• _Your objective_
Your answer should consist of the lines below that hold the word "screenshot".

• _Data_

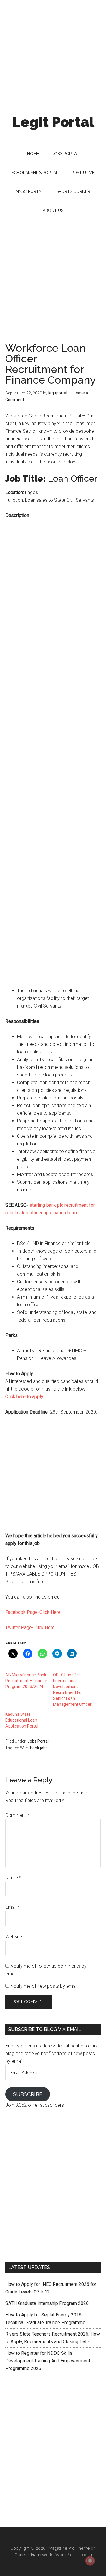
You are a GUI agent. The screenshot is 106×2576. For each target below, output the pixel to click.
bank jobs (39, 1748)
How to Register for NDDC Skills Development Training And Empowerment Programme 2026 (47, 2360)
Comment (17, 1815)
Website (13, 1936)
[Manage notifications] (90, 2560)
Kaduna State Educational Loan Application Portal (21, 1720)
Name (13, 1877)
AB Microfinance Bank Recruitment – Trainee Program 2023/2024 (26, 1680)
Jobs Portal (38, 1741)
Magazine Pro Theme (69, 2548)
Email (12, 1907)
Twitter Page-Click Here (30, 1627)
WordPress (66, 2554)
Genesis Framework (33, 2554)
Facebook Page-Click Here (33, 1612)
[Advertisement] (53, 53)
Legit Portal (53, 122)
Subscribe (27, 2094)
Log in (86, 2554)
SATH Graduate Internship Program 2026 (47, 2303)
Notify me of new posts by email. (44, 1986)
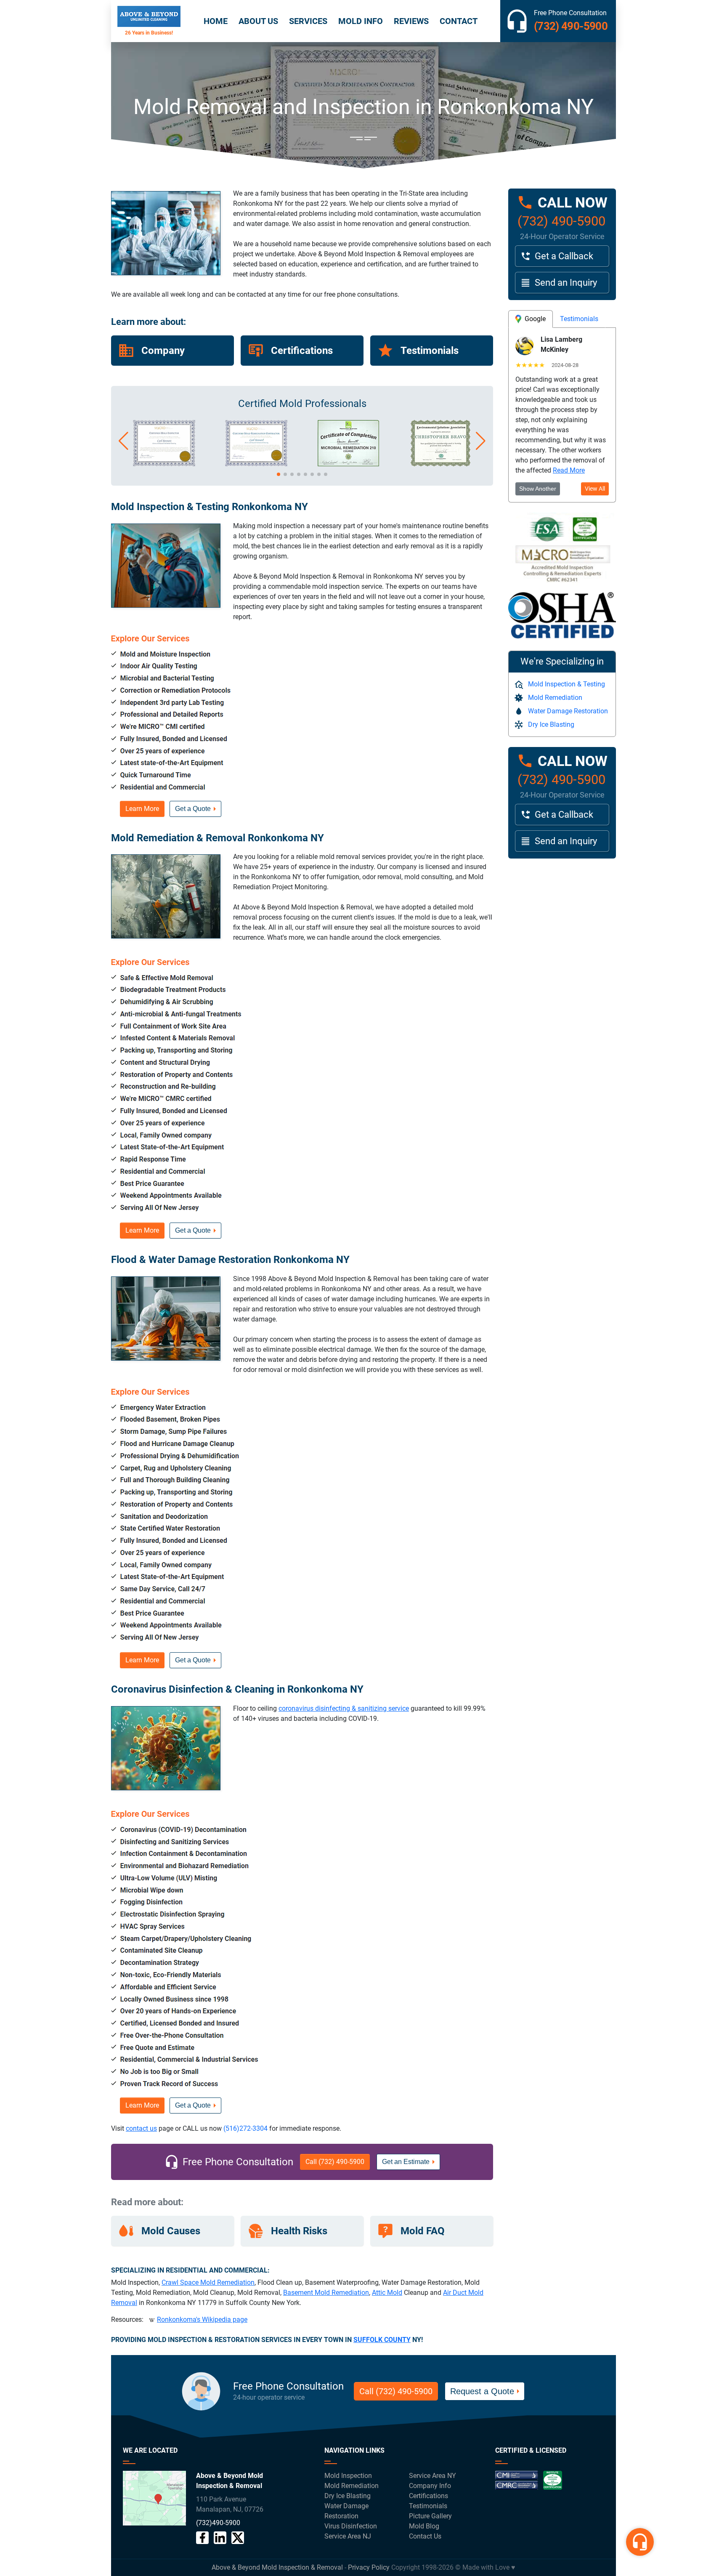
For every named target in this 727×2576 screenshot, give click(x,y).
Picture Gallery (430, 2516)
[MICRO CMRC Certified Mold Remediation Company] (256, 464)
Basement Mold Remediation (326, 2293)
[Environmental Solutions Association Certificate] (440, 464)
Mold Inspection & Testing (566, 684)
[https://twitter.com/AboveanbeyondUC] (237, 2537)
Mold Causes (170, 2231)
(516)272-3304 (245, 2128)
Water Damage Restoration (568, 711)
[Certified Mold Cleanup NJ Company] (528, 2483)
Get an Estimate (406, 2161)
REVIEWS (411, 21)
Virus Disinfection (350, 2526)
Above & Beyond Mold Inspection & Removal (277, 2567)
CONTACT (459, 21)
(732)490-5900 (218, 2523)
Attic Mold (387, 2293)
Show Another (537, 488)
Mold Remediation (555, 698)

• _Task output_
You are a GUI agent. The screenshot is 106×2576. For each target below, output the pixel to click.
For every named target in this 727×2576 screenshot, give click(x,y).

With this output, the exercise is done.